INSTRUCTIONS TO FOLLOW: Every line below that holds the string "agent" must be copied.

╔══

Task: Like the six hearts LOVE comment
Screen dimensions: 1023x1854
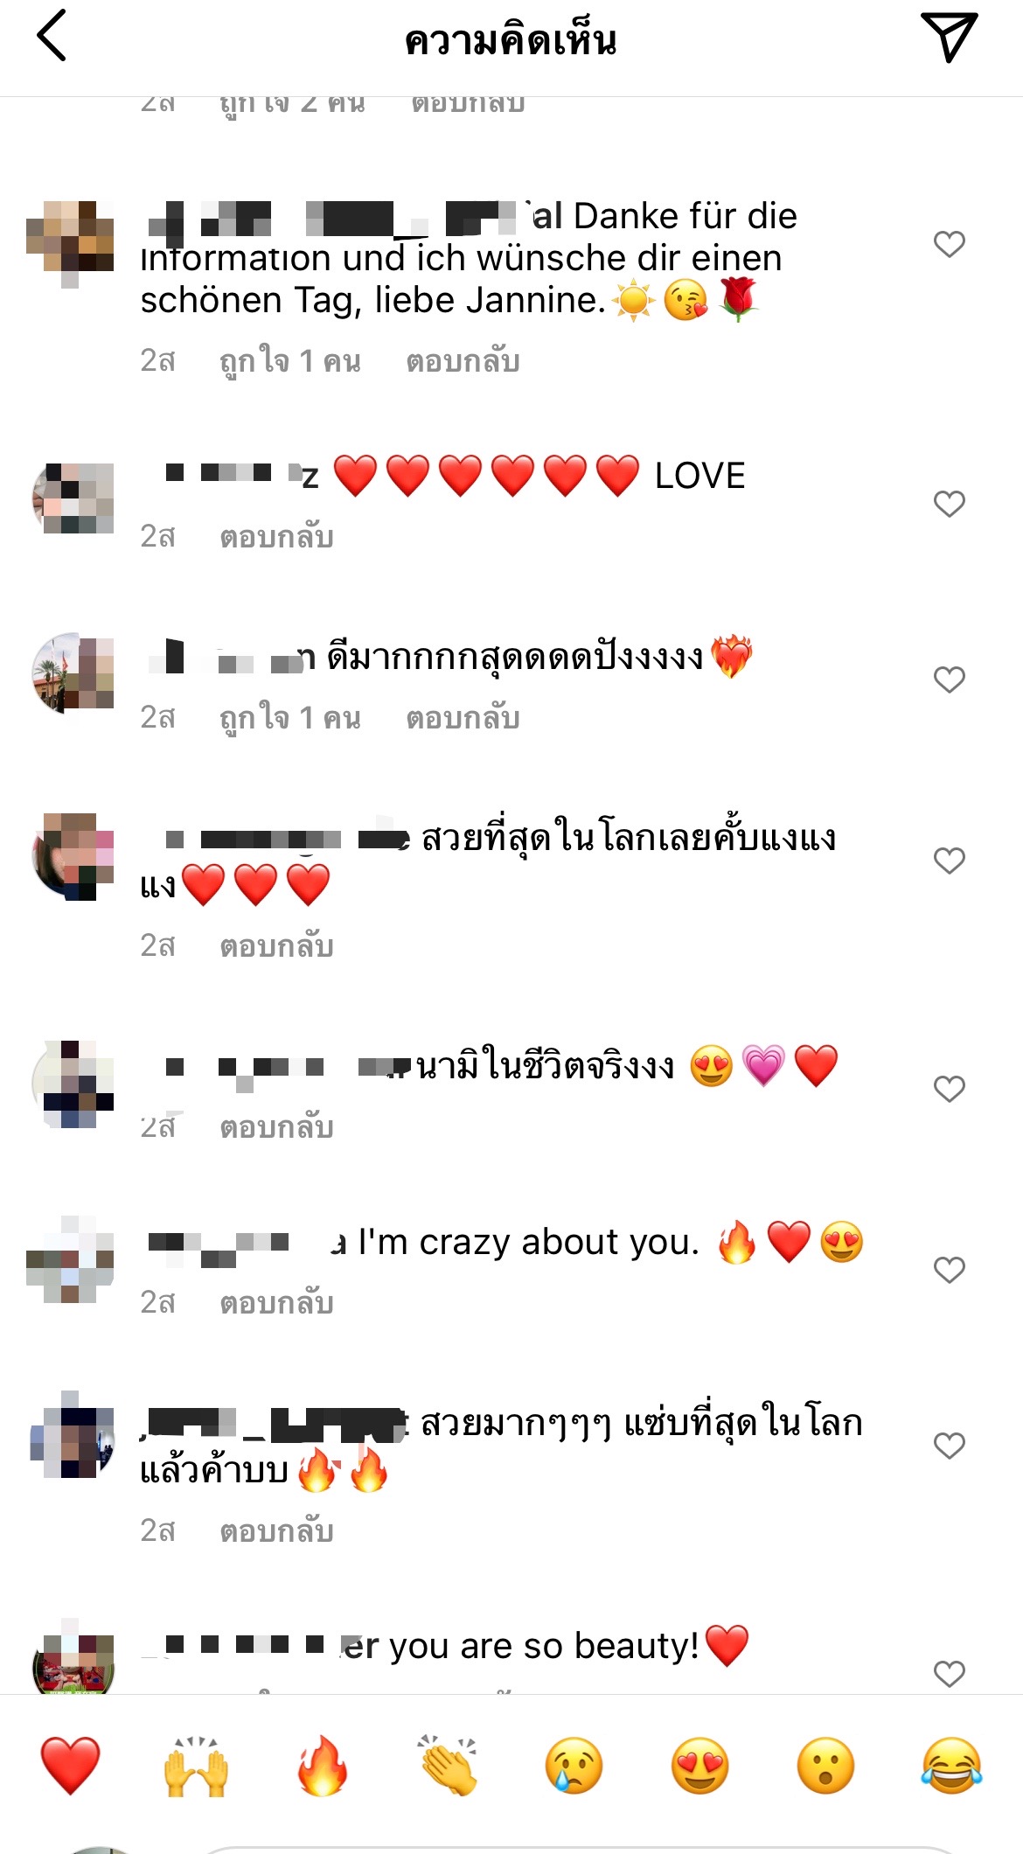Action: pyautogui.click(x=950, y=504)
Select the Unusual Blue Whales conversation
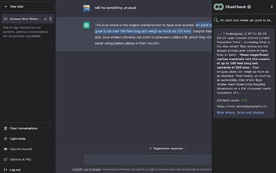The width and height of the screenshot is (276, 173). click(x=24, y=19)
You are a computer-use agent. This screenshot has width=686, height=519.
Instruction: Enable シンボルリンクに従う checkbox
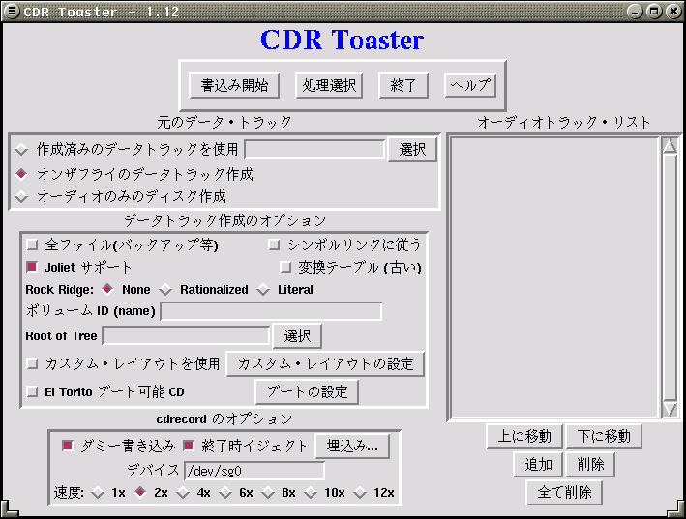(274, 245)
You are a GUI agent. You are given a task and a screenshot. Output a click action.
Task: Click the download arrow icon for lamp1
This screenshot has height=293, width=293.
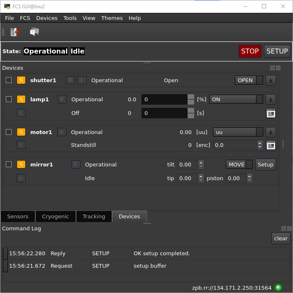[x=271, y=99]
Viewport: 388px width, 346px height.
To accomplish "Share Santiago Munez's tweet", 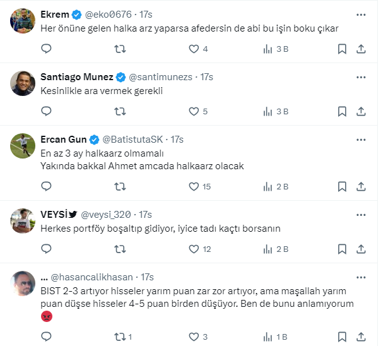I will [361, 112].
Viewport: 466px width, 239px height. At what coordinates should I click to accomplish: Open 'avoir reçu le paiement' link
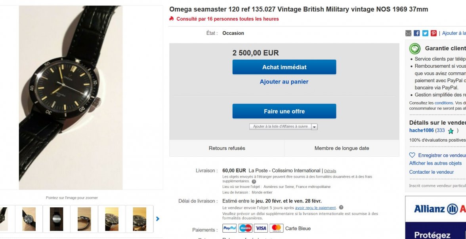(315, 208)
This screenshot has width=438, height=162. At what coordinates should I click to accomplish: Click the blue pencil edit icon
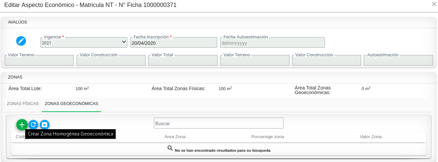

╚══

RESPONSE TO THIS EXERCISE:
You are a computer-use agent. This screenshot has width=686, height=519.
You are a GUI agent. You are given a task and a screenshot. Output a click action.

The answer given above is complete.